Décision américaine sur Jérusalem: la pression monte sur Trump

Union européenne (UE), Ligue arabe, Autorité palestinienne et Turquie: les réactions négatives ...
Décision américaine sur Jérusalem: la pression monte sur Trump

Décision américaine sur Jérusalem: la pression monte sur Trump

Photo: Keystone/EPA/JIM HOLLANDER

Union européenne (UE), Ligue arabe, Autorité palestinienne et Turquie: les réactions négatives sur une possible décision de déplacer l'ambassade américaine à Jérusalem se multipliaient mardi. Elle consacrerait une reconnaissance de Jérusalem comme capitale d'Israël.

'Cela pourrait avoir de graves répercussions sur l'opinion publique dans des parties entières du monde', ont prévenu les services de la haute représentante de l'UE pour les Affaires étrangères, Federica Mogherini, dans un communiqué. 'Il faut rester concentré sur les efforts pour faire redémarrer le processus de paix et éviter toute action qui saperait ces efforts', selon la même source.

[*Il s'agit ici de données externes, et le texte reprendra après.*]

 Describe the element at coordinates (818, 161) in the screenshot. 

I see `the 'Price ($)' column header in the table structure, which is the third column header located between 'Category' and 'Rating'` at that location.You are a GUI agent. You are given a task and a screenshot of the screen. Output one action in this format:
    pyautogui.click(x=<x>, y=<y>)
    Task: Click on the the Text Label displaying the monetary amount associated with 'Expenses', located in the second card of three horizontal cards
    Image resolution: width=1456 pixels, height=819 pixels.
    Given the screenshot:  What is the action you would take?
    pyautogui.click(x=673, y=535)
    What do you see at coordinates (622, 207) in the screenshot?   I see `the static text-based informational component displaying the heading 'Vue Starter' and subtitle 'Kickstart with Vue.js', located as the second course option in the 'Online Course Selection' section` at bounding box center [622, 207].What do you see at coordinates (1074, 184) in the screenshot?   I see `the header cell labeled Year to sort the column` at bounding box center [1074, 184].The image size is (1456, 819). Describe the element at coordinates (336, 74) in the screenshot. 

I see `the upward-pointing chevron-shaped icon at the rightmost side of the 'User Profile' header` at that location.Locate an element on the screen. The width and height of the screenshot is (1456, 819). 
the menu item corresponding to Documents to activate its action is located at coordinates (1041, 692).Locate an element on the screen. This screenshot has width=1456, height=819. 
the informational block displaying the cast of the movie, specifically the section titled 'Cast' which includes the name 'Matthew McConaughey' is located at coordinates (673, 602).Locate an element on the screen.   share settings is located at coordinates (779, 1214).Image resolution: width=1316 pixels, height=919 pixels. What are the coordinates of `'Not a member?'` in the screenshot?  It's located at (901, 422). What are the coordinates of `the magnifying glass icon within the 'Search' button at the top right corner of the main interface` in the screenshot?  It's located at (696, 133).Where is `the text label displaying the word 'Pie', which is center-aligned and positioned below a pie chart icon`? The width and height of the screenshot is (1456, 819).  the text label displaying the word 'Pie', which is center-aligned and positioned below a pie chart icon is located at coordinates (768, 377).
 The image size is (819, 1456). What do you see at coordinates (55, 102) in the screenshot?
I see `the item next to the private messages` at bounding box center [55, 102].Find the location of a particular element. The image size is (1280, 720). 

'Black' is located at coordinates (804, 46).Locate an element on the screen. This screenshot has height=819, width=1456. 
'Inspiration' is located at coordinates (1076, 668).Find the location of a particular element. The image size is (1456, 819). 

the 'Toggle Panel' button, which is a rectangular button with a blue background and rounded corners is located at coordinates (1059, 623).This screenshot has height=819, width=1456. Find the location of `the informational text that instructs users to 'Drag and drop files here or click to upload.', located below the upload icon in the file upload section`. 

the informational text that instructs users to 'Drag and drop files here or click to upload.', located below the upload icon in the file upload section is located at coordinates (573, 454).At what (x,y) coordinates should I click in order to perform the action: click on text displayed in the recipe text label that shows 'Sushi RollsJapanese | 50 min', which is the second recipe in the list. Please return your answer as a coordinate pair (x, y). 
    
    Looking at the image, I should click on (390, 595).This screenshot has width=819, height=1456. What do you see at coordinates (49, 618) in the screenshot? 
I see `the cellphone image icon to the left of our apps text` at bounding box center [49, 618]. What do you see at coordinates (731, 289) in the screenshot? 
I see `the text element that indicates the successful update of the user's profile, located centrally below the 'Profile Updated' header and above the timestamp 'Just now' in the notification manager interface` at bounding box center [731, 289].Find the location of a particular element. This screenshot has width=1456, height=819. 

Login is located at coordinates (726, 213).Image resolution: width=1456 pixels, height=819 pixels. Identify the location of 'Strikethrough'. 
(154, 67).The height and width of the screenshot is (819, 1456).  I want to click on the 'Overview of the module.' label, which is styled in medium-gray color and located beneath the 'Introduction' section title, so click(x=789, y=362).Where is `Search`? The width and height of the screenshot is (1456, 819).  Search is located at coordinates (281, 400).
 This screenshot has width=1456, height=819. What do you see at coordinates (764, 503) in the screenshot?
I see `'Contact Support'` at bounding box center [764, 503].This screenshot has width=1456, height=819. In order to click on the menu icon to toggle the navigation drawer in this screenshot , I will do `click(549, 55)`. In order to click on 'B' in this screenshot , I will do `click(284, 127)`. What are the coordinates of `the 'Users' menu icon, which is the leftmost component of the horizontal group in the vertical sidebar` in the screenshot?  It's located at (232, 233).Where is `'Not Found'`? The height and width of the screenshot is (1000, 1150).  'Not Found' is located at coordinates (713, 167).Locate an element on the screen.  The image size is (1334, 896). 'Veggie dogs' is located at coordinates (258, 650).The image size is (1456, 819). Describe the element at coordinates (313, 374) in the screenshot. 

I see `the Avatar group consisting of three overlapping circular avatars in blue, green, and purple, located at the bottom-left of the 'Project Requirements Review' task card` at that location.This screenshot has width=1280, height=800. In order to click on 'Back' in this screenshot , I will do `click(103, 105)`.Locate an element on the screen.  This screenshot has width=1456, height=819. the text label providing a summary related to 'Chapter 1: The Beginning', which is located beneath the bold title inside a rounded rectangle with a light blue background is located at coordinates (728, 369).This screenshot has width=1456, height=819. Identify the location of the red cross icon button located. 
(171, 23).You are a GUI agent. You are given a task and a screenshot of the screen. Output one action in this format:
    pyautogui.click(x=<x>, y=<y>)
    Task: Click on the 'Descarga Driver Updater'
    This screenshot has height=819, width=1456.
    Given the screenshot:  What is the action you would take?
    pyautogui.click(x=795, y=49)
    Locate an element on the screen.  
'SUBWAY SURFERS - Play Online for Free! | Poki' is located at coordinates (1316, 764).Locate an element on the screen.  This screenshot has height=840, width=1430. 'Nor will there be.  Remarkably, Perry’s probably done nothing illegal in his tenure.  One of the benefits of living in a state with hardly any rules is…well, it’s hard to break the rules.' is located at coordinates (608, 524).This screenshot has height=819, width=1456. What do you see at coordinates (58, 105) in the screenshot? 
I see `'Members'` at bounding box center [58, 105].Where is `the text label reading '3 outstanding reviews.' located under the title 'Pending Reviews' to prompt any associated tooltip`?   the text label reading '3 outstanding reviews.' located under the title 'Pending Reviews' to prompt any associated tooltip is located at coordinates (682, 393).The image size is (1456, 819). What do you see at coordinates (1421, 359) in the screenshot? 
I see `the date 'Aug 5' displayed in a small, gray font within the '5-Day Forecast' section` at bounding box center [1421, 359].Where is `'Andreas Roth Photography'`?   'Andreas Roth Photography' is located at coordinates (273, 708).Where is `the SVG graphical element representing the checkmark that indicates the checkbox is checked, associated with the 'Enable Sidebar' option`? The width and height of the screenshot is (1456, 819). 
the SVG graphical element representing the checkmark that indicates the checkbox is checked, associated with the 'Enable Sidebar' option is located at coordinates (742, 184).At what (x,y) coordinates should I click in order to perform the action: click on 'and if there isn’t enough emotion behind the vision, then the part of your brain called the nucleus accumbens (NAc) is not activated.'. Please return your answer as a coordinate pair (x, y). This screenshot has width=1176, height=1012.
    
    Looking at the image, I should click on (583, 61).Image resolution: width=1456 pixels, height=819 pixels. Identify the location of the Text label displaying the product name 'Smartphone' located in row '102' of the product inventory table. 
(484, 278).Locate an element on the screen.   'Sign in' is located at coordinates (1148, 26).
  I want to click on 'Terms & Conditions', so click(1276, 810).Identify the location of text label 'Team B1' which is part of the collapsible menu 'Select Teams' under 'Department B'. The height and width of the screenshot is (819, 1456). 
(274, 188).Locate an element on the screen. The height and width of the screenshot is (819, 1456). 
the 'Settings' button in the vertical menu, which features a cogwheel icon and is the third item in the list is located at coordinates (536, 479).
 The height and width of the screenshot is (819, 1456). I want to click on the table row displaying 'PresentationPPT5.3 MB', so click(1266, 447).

'Depuis le début de l'année', l'Union européenne estime qu'il faut réfléchir 'aux conséquences que pourrait avoir une décision ou action unilatérales affectant le statut de Jérusalem', occupée et annexée par Israël.

'Dangereuse'

Le secrétaire général de la Ligue arabe, Ahmed Aboul Gheit, a jugé 'dangereuse' mardi cette possible décision. Il a déclaré devant les membres de l'institution panarabe que la réunion convoquée mardi était due 'au danger de cette question, si cela devait arriver, et aux possibles conséquences négatives pas seulement pour la situation en Palestine mais aussi dans la région arabe et islamique'.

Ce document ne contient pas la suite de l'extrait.